Thank you so very much for this thorough and well delivered explanation of a complex concept that many educators try to breeze over. The type of explanation you provided is rare and I can't believe how smoothly and clearly you delivered your content. I am super impressed and very inspired as I tutor statistics to my fellow students. Thank you again. Liked, Subscribed and hit the bell 😊🙏
23:38 What confuses me about this line of reasoning is that it requires you to know the total number of samples. You can't derive the number of samples for the missing category if you don't know the total. So isn't the total a piece of information in itself? To me it looks like you have four pieces of information: category 1, category 2, category 3 and the total. So you have 4 pieces of information. But one of those doesn't contribute anything new and is therefore obsolete which would leave you with 4 - 1 = 3 independent pieces of information and not 2. What am I missing?
When the person that was in fact, seated on the front row, asked this question, professor said something like this: I don't know how to explain this to you, because you don't know enough statistics, I don't want to insult you, but you won't understand this. He was an ass in my opinion.
Could you please explain why we use degrees of freedom to adjust the difference between sample statistics and population parameters? What does that have to do with "independent pieces of information"?
14:20 why do we inflate the estimate by choosing to go from n to n-1. Why not n to n-2 for example? I'm baffled at all the responses saying how everything is clear to them, just because the denominator n-1 is smaller than n. Well n-2 and n-3 etc are also smaller than n. There's a mention of Bessel's correction in the comments below but nothing else anywhere in the video about what's really going on here.
@14:25 OMG, all this time, I took DoF as an abstract peculiarity of the equation. So the Sample Mean is just an estimate of the Population Mean. Reducing n by 1, you decreasing denominator and therefore inflating the variance to get a better estimate of the Population Variance, thereby including sampling error. Even though, I still don't know why you will use 2,3,4 DoF, I feel must more relieved now that this major stumbling block is removed. Thank you for breaking it down!
So, I have a question. What if the Population mean, bz chance happens to lie right on the the place where our sample mean is calculated. Then wouldnt we be unnecessarily inflating the variance? Might be a silly question but I am understanding the concept so well that just wanted to ask. :)
17:45 The explanation of having k "X" variables was a bit confusing, I had to go through a second time to understand. I am not sure calling all the variables "X" variables is correct??? Wouldn't we just say "the number of variables?" One of the independent variables is perhaps on an X axis, the other independent variable on the Y. The dependent variable is on the Z. Good explanation everywhere else - the Chi-square examples were especially interesting.
Hello, great job on all the explanations.
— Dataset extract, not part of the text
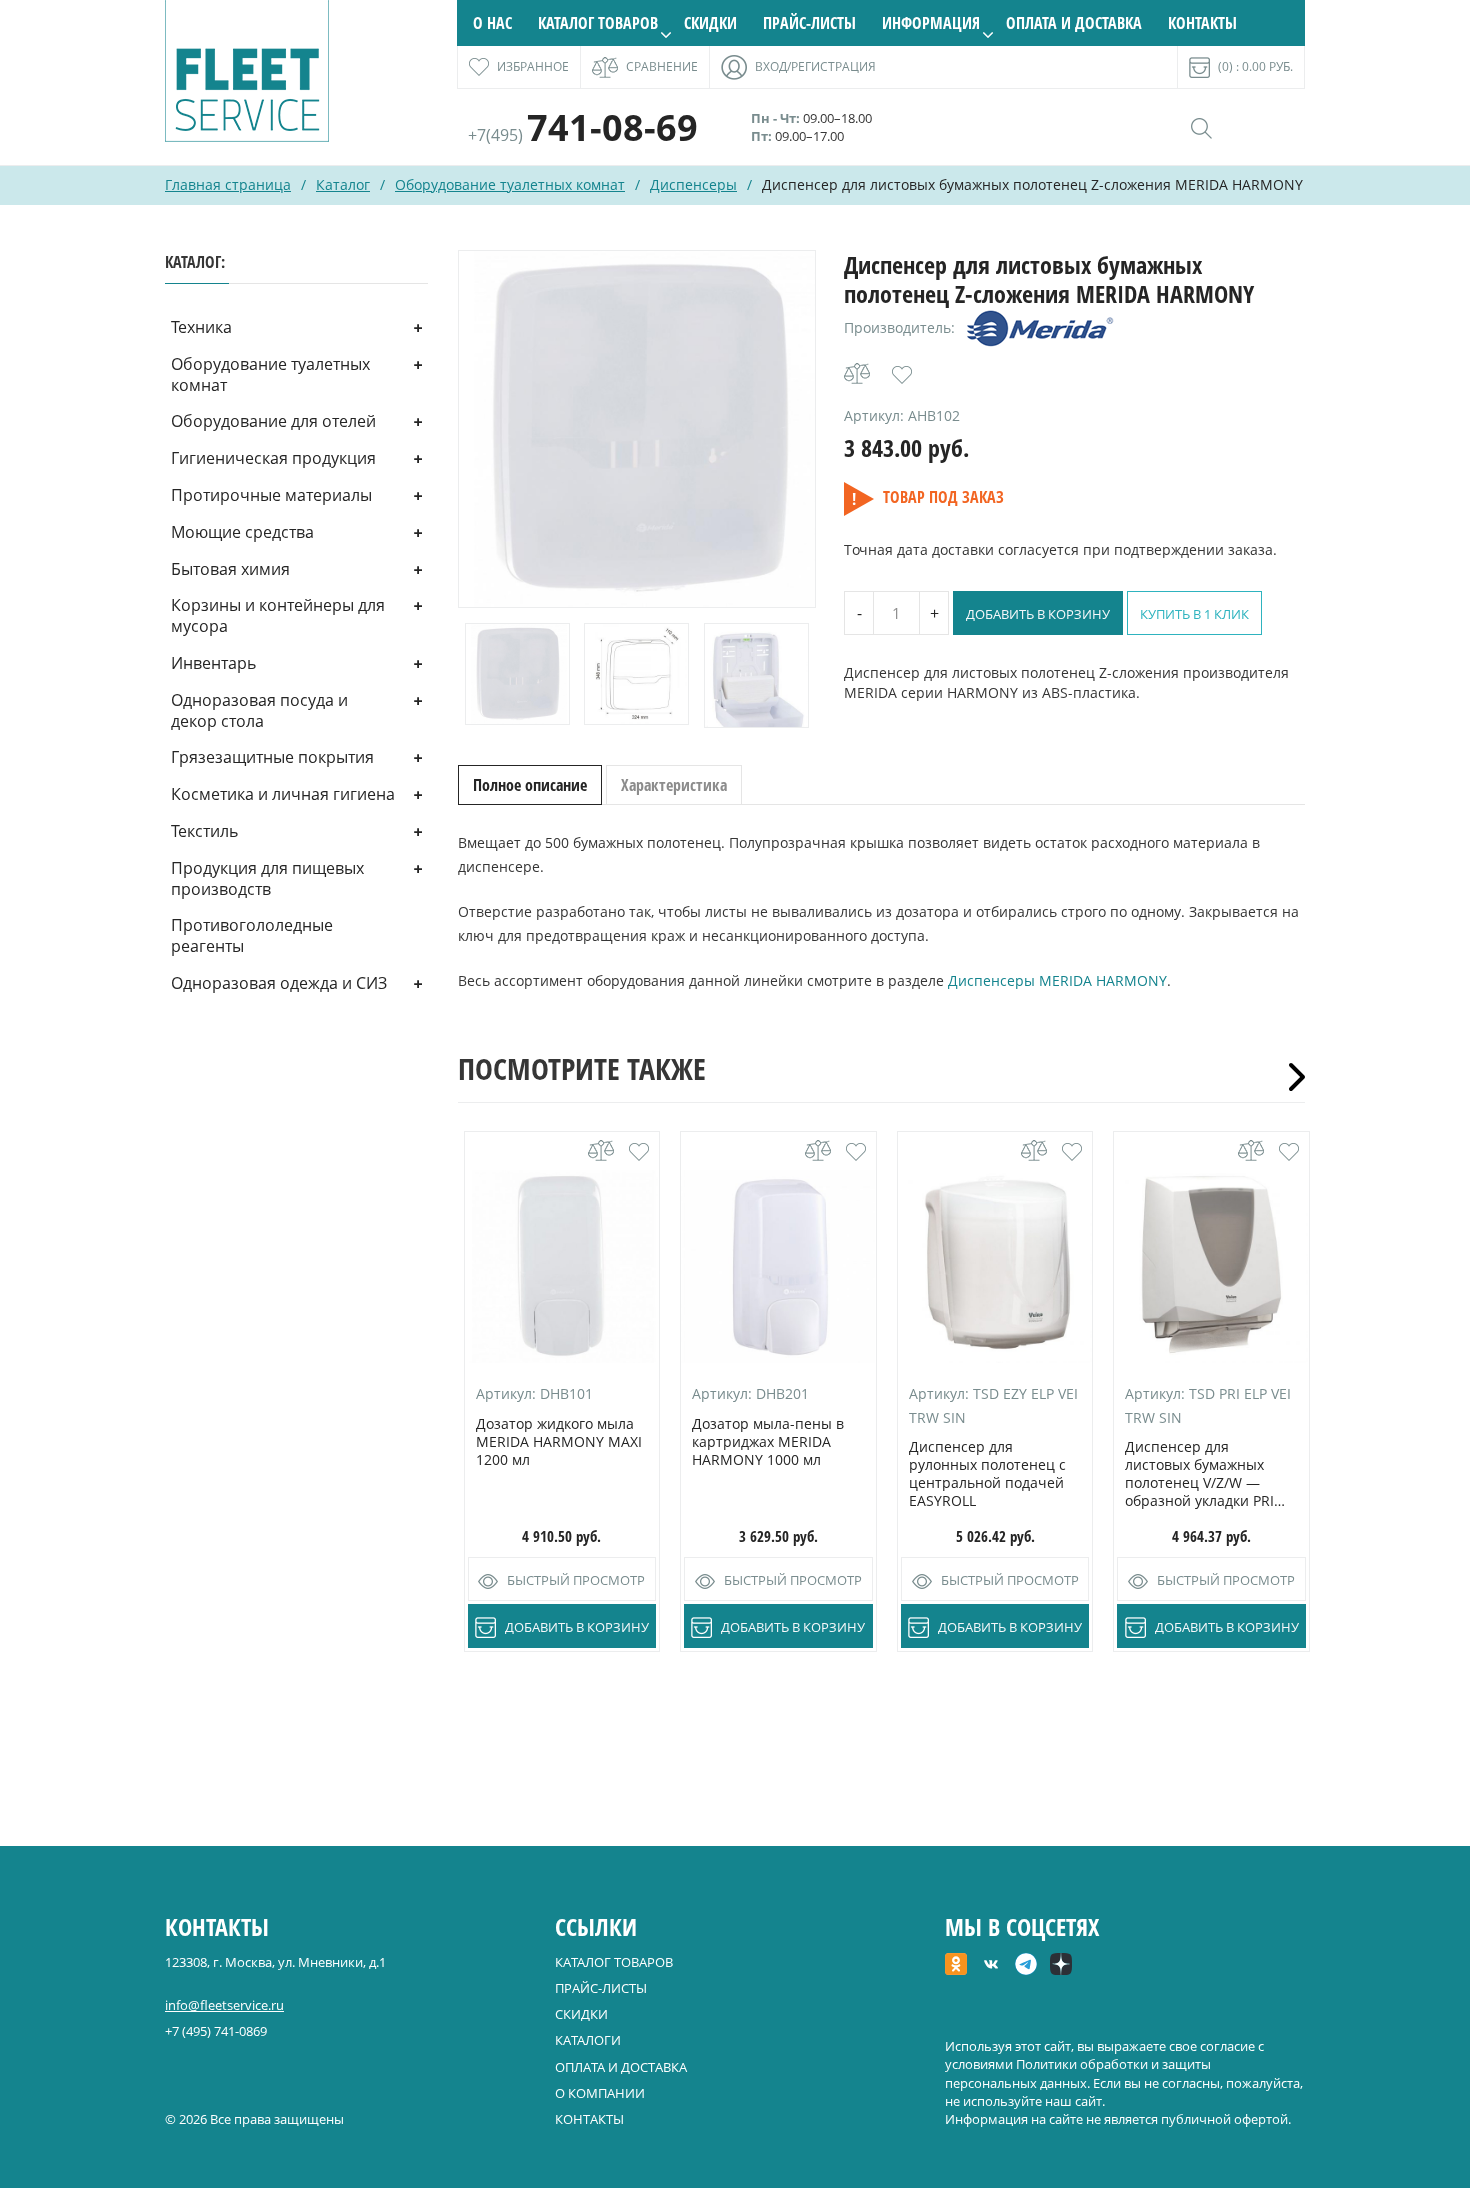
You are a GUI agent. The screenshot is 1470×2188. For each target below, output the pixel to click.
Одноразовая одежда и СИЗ (279, 983)
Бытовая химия (230, 569)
But my question is: I understand that we need to "inflate" the computation of the variance from estimate of the population mean by x bar, why should this "inflation" be by dividing by n-1? Why not divide by (n/2)? I did not see the answer to: where did n-1 come from? I will listen to the rest of the video in case the answer is in the remaining part...
It couldn't be a better explanation! Unfortunately, when we ask ourselves: "what is, again, a "degree of freedom?", a half-hour response would not come to mind... 😢
The reason n-1 is used in calculating s^2 is because n-1 is unbiased estimator of sigma^2 or the variance. You did some wishy-washy hand waiving. If you don't want to work through the math, just say it can be shown that if n is used to calculate s^2, the bias is ((n-1)/n)*sigma^2 so by using n-1 you instead end up (n-1)/n-1) all times sigma^2. which is unbiased
Justin, I had a doubt. Is it okay to say, in simple regression analysis, y hat has n-2 dof because beta1 and beta2 are estimates of the population coefficients that we don't know ??
In a regression, when you have three observations (n = 3), based on formula, degrees of freedom is 1. What does the number 1 mean? (based on your definition at the 6 minute mark on the video?)
hi justin, nice and useful video you got here. I'd like to request if you could make one about bias, and what does it mean when you say unbiased estimate. thank you.
11:40 "using absolute values is clunky, statistically [which is why we use the variance instead]". I'm curious what the clunkiness you're alluding to is. I was taught that variance/stddev includes outliers a bit more than if we used absolute values, and that that was typically something we wanted in statistics, but that never made much sense to me. Great video, thank you! I'm a stats tutor in college and the prof for this class definitely handwaved DF.
i think it has to do with absolute values functions not being differentiable everywhere. finding optimums is not as easy as with squared functions, which are differentiable everywhere
13:53 so your saying we arbitrailly use n-1 to inflate the variance because the population variance (and thus Std Dev) may, or likely to be, larger? Why not use n-2 then? I guess because you need two data points to get to a standard dev.
What softwares are you using to make these excellent videos? They are amazingly crisp and clean! Under the current pandemic and wanting to create better videos, I would love to know what tools you use. If you could share, that would be great! Thank you for making these videos!
@zedstatistics Dear Sir, when you explained about the n-1 in the denominator of S.D., it was more of an empirical observation. I would like to know if we have a mathematical deduction of this formula. Thank you
Blessings. I’m a 79 yr old grad student. This stuff is rocking my self image
I'm so impressed with how in depth and without choking you are capable to teach statistics. They are a pretty complex subject, and thanks to you we are getting to understand them, and who knows, maybe some of us even like them. THANKS!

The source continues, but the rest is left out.